*** Opening The data ***

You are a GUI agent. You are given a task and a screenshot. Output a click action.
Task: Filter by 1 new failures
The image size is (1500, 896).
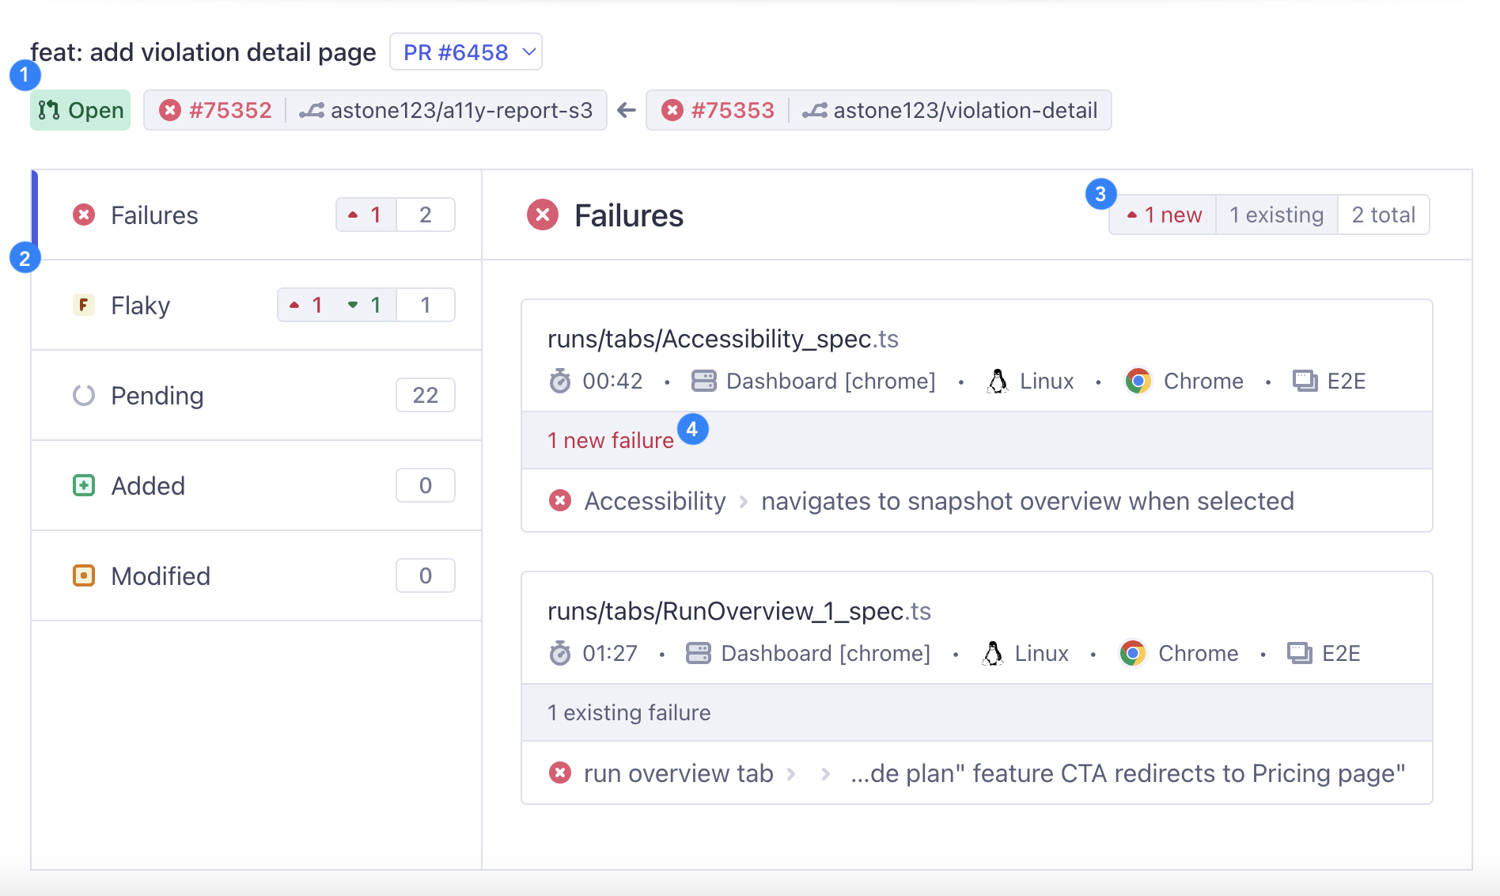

*** Closing The data ***
*** Opening The data ***

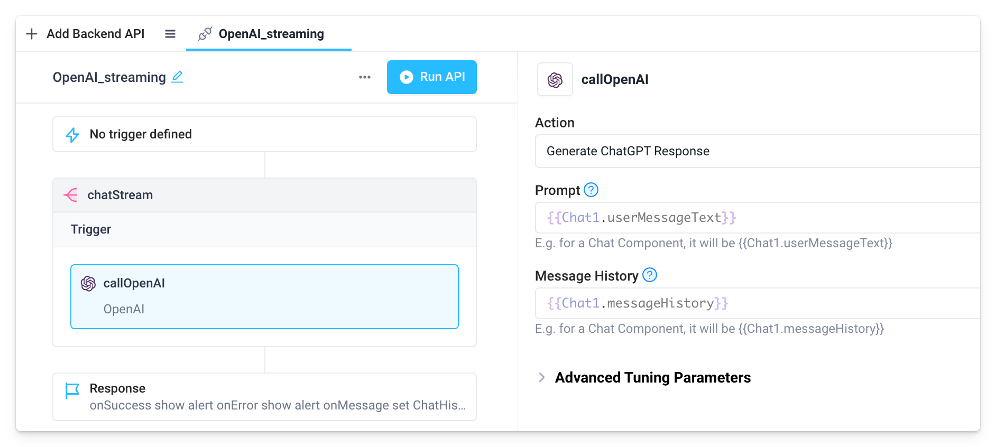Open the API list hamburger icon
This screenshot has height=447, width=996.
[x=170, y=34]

*** Closing The data ***
*** Opening The data ***

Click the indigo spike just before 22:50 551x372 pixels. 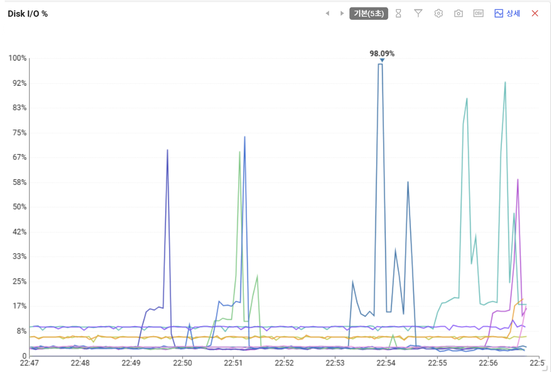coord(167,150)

*** Closing The data ***

Assigned task —
Everything starting at the line containing "Task: Filter by 1 new failures" and ending at the line containing "The image size is (1500, 896)." in the records above should be repeated exactly, and only that.

Output of the task —
Task: Filter by 1 new failures
The image size is (1500, 896).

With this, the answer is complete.